Экономические институты определяют условия и результативность хозяйственной жизни людей, социальные институты — взаимоотношения людей в обществе и с обществом. Кроме того, отдельные сообщества людей продуцируют свои собственные институты, которые могут иметь практически всеобщий характер (например, «государство» — мало кому в современной жизни удается существовать вне административного устройства какого-либо государства), или более или менее частный характер: церковь, армия, партия, профсоюз, пенсионный фонд, и т. д.

Жизнь в капиталистическом обществе[2], при «капиталистическом строе», регулируется институтами, связанными с капиталом. Капитал — это «самовозрастающая стоимость», а «самовозрастать» он может только в соединении с трудом наемных работников. Работники же вынуждены наниматься «на службу» к капиталу, поскольку абсолютно отделены от него и не способны без него обеспечивать свое существование. Считается, что следующие экономические формации, традиционно определяемые как «социализм» и «коммунизм», преодолеют это фатальное отделение работников от средств производства, труд станет свободным, высокопроизводительным и потеряет свой принудительный (средствами экономического, административного или вооруженного принуждения) характер. Это антагонизм — между собственником капитала (капитала как средства производства) и работником, вынужденным продавать свой труд, чтобы просто выжить, и составляет основное противоречие, а иными словами — основной закон, движущую силу капиталистической системы производства.

Характерно, что, напротив, никаких специальных экономических законов для социализма или коммунизма так и не придумано (для социалистического общества советская наука предлагала не менее десятка «основных законов», для коммунизма общие усилия отечественной и мировой науки не дали результата больше лозунга «от каждого — по способностям, каждому — по потребностям» — из которого какие-либо полезные следствия вывести просто невозможно).

Система производства, основанная на капитале, предполагает, что материальные блага производятся как товары, т.е., для продажи. Отсюда некоторые вульгарные экономисты выводили закон о неизбежной гибели капитализма: ничем не ограниченная алчность собственников капитала доведет неравенства при распределении доходов до такой степени, что у народа не будет достаточных средств для приобретения всей массы произведенных товаров, а без сбыта производство остановится, капитал перестанет «самовозрастаться» и вся система капиталистических отношений рухнет.

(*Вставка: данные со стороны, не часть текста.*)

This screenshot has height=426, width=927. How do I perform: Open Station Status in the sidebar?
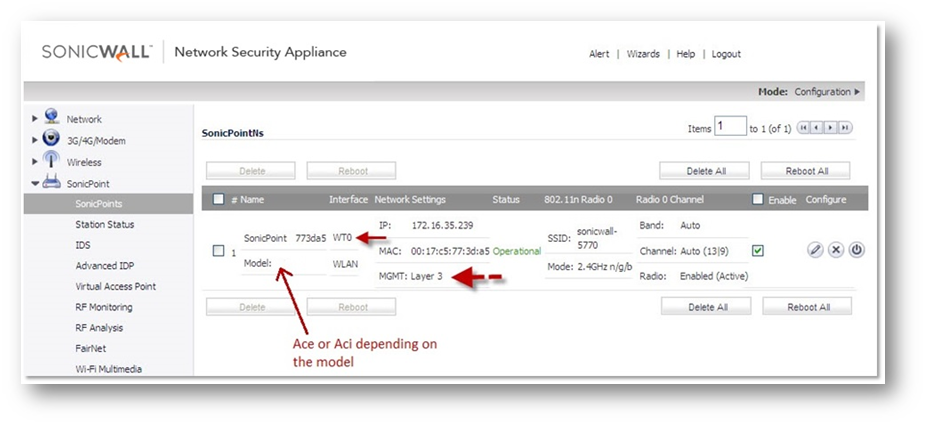click(x=104, y=225)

Но пока этого не случилось. Наемные работники все же нашли возможности как-то самоорганизоваться, чтобы вести совместную борьбу за свои права — через партии, профсоюзы, не допуская абсолютной и безраздельного господства частного капитала как в экономической жизни так и в управлении государством. Кроме того, сами капиталисты скоро поняли опасность, для них же самих, сдвига к запредельным неравенствам в распределении доходов и стали принимать меры к исправлении ситуации. Некоторые занялись этим исключительно в частном порядке: так, Генри Форд сознательно пошел на существенное (против обычных тогда норм) увеличение заработной платы своим работникам; и при этом он заявлял, что его фабрикам не грозят кризисы — пока его работники в состоянии приобретать производимые ими же автомобили. Как класс, рациональность своего нового подхода капиталисты продемонстрировали в виде одобрения и принятия прогрессивного подоходного налога (серьезного средства перераспределения доходов («покупательной силы») от богатых бедным) и создания системы государственного социального обеспечения.

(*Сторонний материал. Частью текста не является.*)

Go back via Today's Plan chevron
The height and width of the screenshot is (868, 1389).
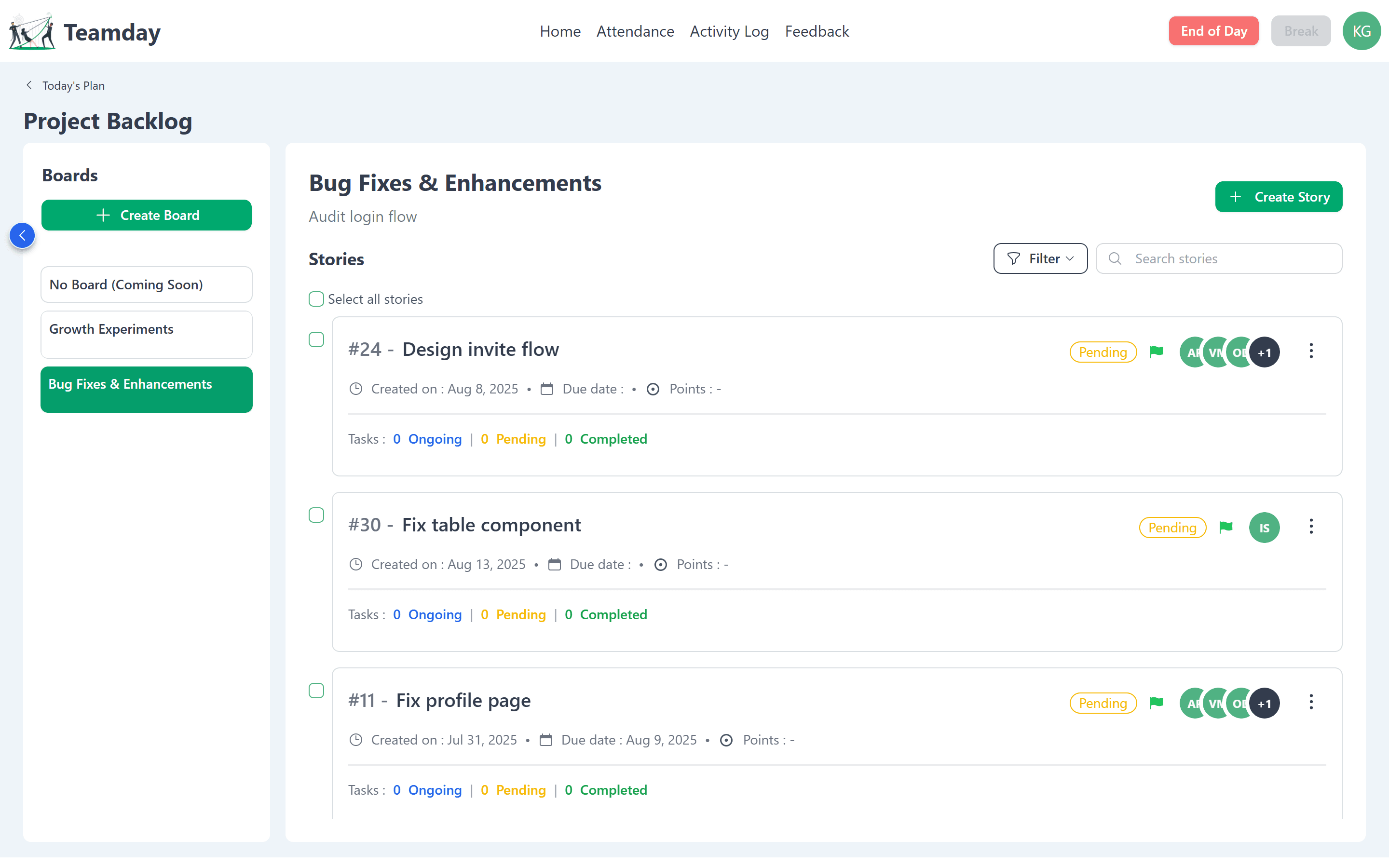point(29,85)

Однако опасности для системы капиталистического производства возникли с другой стороны. Во-первых, это формировавшийся в недрах самого капиталистического производства финансовый капитал — и связанные с ним менялы, ростовщики, иные процентные дельцы, современные банкиры, фондовые и валютные брокеры, и т. д. Во-вторых, это — государство, причем, что касается последнего, то оно на протяжении всего периода развития капиталистического общества играло в отношении финансового капитала далеко не однозначную роль.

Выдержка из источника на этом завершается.